Local LLM in VS Code

Use Vllama to chat with a local language model directly inside VS Code's native chat panel — no API keys, no subscriptions, no data sent to the cloud.


How It Works

Vllama runs a local LLM as an HTTP server on your machine. The Vllama VS Code extension connects to that server and plugs it into VS Code's native Chat with AI panel. Your model, your hardware, your data.

Your Machine
┌────────────────────────────────────────────┐
│  vllama run_llm (Flask server :2513)        │
│         ↕  HTTP                             │
│  VS Code Vllama Extension                  │
│         ↕  VS Code Chat API                 │
│  VS Code Chat panel                         │
└────────────────────────────────────────────┘

Step 1: Install the VS Code Extension

  1. Open VS Code
  2. Press Ctrl+Shift+X (Windows/Linux) or Cmd+Shift+X (macOS)
  3. Search for Vllama
  4. Click Install
  5. Reload VS Code when prompted

Step 2: Start the Local LLM Server

In your terminal:

vllama run_llm Qwen/Qwen2.5-Coder-0.5B-Instruct

On first run, this downloads the model weights (~1GB for Qwen 0.5B). Wait for:

* Running on http://localhost:2513

Keep this terminal open — closing it stops the server.


Step 3: Chat in VS Code

  1. In VS Code, open the Chat panel: View → Chat with AI (or Ctrl+Alt+I)
  2. Select your Vllama local model from the model dropdown
  3. Start chatting

Goal Model Download Size
Code help, fast Qwen/Qwen2.5-Coder-0.5B-Instruct ~1 GB
General assistant (low RAM) microsoft/DialoGPT-medium ~1.5 GB
Better quality (needs 8GB+ RAM) meta-llama/Llama-2-7b-chat-hf ~14 GB

Troubleshooting

"VS Code extension can't connect"

  • Make sure vllama run_llm is running and shows Running on http://localhost:2513
  • Check VS Code extension settings — the default port is 2513
  • On Linux, check if a firewall is blocking localhost connections: sudo ufw status

Model responses are slow

Smaller models (0.5B–1B parameters) respond in seconds even on CPU. Larger models (7B+) need a GPU or are slow on CPU. Try Qwen/Qwen2.5-Coder-0.5B-Instruct for fast responses.

"Model not found"

Verify the model ID is valid on huggingface.co.

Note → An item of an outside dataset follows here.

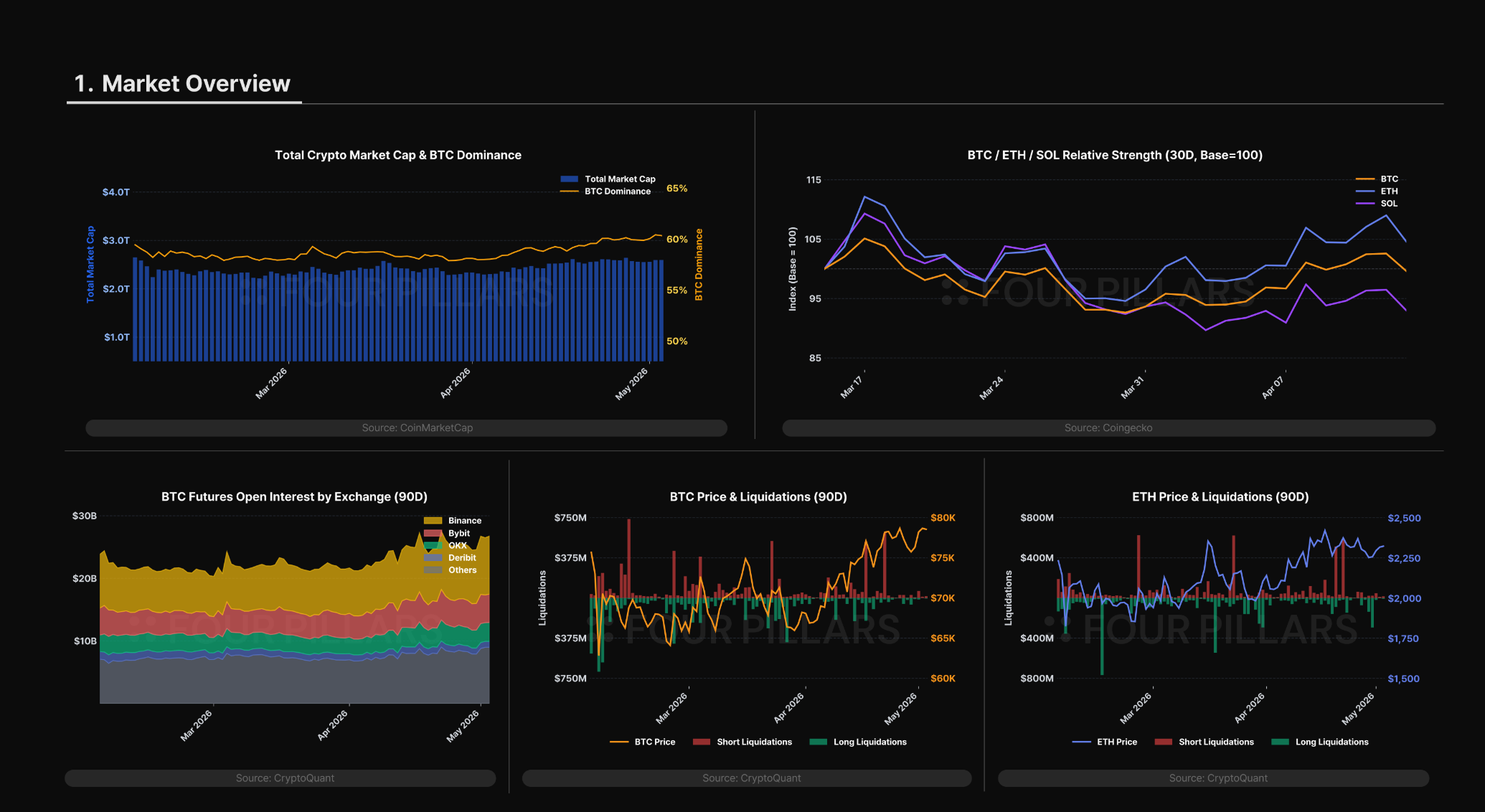Click Long Liquidations legend under ETH chart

Gated models (Llama 2) require a HuggingFace token:

export HF_TOKEN=your_huggingface_token
vllama run_llm meta-llama/Llama-2-7b-chat-hf

Also: Chat from the Terminal

You don't need VS Code — you can also chat directly from a second terminal window:

# Terminal 2 (while server is running in Terminal 1)
vllama chat_llm

Both the CLI chat and VS Code extension can connect to the same server simultaneously.